尾形修一の紫陽花(あじさい)通信

教員免許更新制に反対して2011年3月、都立高教員を退職。教育や政治、映画や本を中心に思うことを発信していきます。

映画『アンデス、ふたりぼっち』、ペルーの「ポツンと一軒家」

2022年08月18日 20時51分26秒 |  〃  (新作外国映画)
 ペルーの『アンデス、ふたりぼっち』という映画が公開されている。南米の中でもブラジルやアルゼンチン、チリなどの映画は時々あるけど、ペルーは珍しい。しかし、ここでは書いてないけど、2021年には『名もなき歌』という映画があった。ペルー映画祭も行われたし、最近はちょっと活気があるようだ。『アンデス、ふたりぼっち』という映画は、アンデス山脈の5千mを越える高地に暮らす老夫婦の暮らしをじっくり見つめた映画で、思わずペルーの「ポツンと一軒家」かと思った。あまり詳しく知らずに見に行ったので、ドキュメンタリー映画かと思ってしまったのである。

 見ているうちに、これは劇映画だと判ってくる。ドキュメンタリーならもっと仕掛けがあるはずで、この淡々とした非情さは劇映画にしか出来ないと判るのである。きっと風景が素晴らしいだろうと期待したのだが、確かに素晴らしいと言えるかもしれないが、そこで現に暮らしていくには過酷すぎる。もうほとんど雲中の生活で、晴れることがほとんどない。いつもどんよりしていて、時には雷が鳴って雷雨となる。標高が高いから怖いなと思う。そんな中で、ウォルカパクシという二人が暮らしている。男子がいるということだが、家を捨てて町に住んでいる。86分の映画に、この二人の人間しか出てこないのである。
(ウォルカとパクシ)
 人間以外なら動物が出てくる。リャマ羊たちである。作物が出来るところではないから、生計は羊を飼って立ててきたのだろう。家は石造だが、屋根は茅葺きにしている。雨が漏れてきて、修理をしなくてはならない。老夫婦だけで大変だが、子どもはもう戻ってこない、自分たちは見捨てられたと覚悟している。しかし、電話もテレビもないような家で、インターネットどころか多分郵便配達も来ない。町へ出ても貧しい暮らしだろう息子からしたら、連絡する手段さえないのではないか。

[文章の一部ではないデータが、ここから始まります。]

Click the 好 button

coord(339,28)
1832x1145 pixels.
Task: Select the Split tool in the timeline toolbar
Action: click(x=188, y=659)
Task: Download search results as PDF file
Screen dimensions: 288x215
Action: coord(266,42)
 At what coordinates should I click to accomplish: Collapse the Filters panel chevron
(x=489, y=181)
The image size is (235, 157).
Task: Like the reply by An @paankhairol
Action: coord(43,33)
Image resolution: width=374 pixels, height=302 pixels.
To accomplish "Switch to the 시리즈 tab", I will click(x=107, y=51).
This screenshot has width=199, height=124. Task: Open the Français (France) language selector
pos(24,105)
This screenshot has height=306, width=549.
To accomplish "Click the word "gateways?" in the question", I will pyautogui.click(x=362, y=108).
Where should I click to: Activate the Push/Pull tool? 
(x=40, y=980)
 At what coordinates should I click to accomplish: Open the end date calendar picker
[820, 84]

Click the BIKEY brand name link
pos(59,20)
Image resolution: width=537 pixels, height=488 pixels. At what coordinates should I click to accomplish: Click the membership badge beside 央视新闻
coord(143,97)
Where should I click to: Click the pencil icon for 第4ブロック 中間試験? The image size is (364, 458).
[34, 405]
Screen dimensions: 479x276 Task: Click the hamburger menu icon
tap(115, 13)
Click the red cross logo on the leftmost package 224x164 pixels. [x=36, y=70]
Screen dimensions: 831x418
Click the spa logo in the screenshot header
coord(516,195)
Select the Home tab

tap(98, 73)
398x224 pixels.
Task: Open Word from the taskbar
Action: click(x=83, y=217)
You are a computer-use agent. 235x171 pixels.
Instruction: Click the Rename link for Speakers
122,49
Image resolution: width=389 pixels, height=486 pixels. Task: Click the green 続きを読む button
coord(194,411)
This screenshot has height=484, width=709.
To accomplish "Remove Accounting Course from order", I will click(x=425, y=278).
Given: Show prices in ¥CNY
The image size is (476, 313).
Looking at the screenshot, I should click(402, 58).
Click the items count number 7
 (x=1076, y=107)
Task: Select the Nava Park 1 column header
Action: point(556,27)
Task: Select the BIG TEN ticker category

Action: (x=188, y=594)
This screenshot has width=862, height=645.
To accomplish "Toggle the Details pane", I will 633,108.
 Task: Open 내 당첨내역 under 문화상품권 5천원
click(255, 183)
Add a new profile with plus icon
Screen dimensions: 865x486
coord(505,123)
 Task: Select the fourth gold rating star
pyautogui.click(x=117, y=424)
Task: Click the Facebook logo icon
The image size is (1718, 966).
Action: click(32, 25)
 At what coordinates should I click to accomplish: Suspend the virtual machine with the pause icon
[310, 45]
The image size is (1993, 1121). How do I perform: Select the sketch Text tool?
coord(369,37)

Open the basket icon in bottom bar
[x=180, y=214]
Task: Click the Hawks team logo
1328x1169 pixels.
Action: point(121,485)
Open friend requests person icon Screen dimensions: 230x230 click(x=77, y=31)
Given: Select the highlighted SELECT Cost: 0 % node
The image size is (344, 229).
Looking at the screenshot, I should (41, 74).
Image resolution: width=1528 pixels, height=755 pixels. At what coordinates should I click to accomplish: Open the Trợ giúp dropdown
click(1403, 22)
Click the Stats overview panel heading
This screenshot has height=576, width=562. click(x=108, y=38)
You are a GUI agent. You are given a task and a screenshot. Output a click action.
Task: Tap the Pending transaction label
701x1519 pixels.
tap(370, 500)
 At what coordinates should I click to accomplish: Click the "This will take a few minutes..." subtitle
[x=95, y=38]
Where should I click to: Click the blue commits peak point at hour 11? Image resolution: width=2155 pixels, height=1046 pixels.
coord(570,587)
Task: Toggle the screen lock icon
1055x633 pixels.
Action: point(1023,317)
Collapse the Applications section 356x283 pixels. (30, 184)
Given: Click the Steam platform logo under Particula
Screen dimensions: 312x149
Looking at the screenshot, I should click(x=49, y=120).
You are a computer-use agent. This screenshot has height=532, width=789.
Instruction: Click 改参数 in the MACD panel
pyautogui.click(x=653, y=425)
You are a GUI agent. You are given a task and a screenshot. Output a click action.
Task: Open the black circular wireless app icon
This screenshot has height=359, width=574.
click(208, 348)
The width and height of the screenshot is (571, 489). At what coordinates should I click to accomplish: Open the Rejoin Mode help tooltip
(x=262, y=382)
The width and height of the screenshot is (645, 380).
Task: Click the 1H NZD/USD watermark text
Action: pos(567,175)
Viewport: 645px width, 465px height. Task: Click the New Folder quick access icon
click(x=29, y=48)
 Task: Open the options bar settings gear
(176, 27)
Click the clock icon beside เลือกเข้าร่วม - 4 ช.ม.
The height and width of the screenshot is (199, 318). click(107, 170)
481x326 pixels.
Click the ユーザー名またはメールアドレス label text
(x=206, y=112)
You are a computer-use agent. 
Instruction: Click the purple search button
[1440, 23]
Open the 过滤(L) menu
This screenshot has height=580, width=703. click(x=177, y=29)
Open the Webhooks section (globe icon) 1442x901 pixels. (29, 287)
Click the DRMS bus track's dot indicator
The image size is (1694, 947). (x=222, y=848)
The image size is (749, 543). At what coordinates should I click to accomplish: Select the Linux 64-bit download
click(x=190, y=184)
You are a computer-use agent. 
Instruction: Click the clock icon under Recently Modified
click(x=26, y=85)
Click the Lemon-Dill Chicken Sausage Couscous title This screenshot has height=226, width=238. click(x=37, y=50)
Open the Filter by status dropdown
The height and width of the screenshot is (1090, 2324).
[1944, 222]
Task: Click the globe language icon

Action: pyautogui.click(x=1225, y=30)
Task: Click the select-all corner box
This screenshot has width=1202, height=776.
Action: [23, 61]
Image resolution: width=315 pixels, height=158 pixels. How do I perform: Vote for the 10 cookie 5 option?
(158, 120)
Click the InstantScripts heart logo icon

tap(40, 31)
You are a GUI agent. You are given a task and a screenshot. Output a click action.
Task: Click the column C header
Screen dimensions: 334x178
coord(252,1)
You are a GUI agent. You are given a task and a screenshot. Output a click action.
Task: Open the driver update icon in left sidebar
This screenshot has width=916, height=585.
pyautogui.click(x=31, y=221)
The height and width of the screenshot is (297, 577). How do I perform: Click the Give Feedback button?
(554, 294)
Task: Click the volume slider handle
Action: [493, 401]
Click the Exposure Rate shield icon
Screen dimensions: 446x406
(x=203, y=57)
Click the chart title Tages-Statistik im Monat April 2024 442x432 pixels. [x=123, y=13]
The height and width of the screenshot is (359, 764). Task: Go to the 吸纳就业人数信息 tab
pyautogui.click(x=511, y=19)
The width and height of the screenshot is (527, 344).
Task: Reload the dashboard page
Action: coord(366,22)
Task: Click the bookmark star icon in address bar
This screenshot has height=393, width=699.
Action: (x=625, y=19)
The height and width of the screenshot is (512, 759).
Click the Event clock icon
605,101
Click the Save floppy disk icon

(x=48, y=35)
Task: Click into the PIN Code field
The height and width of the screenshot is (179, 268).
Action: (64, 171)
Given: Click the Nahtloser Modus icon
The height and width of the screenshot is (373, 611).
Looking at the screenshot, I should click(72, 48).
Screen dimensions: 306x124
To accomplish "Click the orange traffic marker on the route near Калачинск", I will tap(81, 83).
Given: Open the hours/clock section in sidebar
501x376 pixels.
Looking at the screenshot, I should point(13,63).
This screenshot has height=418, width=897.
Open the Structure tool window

 町まで行くのも遠いようで、なかなか行けない。マッチが切れかけて、買いに行こうとするがウォルカ老人は途中で倒れてしまう。夜になっても帰ってこないから、パクシが探しに来てようやく助け出す。このウォルカを演じるのは監督の実の祖父(ビセンテ・カタコラ)だという。妻のパクシは友人から推薦されたローサ・ニーナという映画も見たことがないシロウト。このキャストにホンモノらしさの秘密がある。マッチを買えなかったから、火を絶やさないように注意していたら、逆に火が強くなりすぎて火事になってしまう。その前には、キツネに襲われて羊たちが全滅する。不運がうち続く暮らしである。
(オスカル・カタコラ監督)
 この映画はペルー初の全編アイマラ語の映画だという。アイマラ語はボリビアとペルーでは公用語に指定されているというが、話者約200万という先住民の言語だ。アメリカ大陸の先住民は、ベーリング海を渡ったモンゴロイドだとされている。言語は判らないけど、風貌は日本人とも似ている。監督のオスカル・カタコラは1987年生まれの若い人で、この映画が第一回作品。しかし、何と2021年11月26日に第2作撮影中に死亡してしまったという。デビュー作にして遺作になったのである。
(リャマ)
 監督は小津安二郎や黒澤明の日本映画に大きな影響を受けたという。だからといって、人物をじっくり見つめると何でも小津だと評するのもどうかと思う。この映画は構図も凝っていて、ほとんど動かないカメラで撮られている。しかし、人物同士のドラマはないから、ドキュメンタリー・タッチという感じがする。実際、ここまで厳しい生活だと、世界を知る歓びより、見ていて苦しい暮らしをする大変さが先立ってしまう。なお、リャマが飼われているが、ラクダ科だという。グアナコから家畜化され、主に荷物運搬用に使うらしい。映画でもリャマに荷を積んで買い出しに行く。同じラクダ科のアルパカは毛を利用する家畜で、そこが違っている。ラクダ科だけどコブはない。このリャマの運命にも注目。

 面白いのかどうか判定が難しいが、こういう世界があるという知識もあって良いか。ペルーには首都リマ以外の地域を拠点とするシネ・レヒオナル(地域映画)があるという。この映画はその代表格らしく、米アカデミー賞のペルー代表に選ばれた。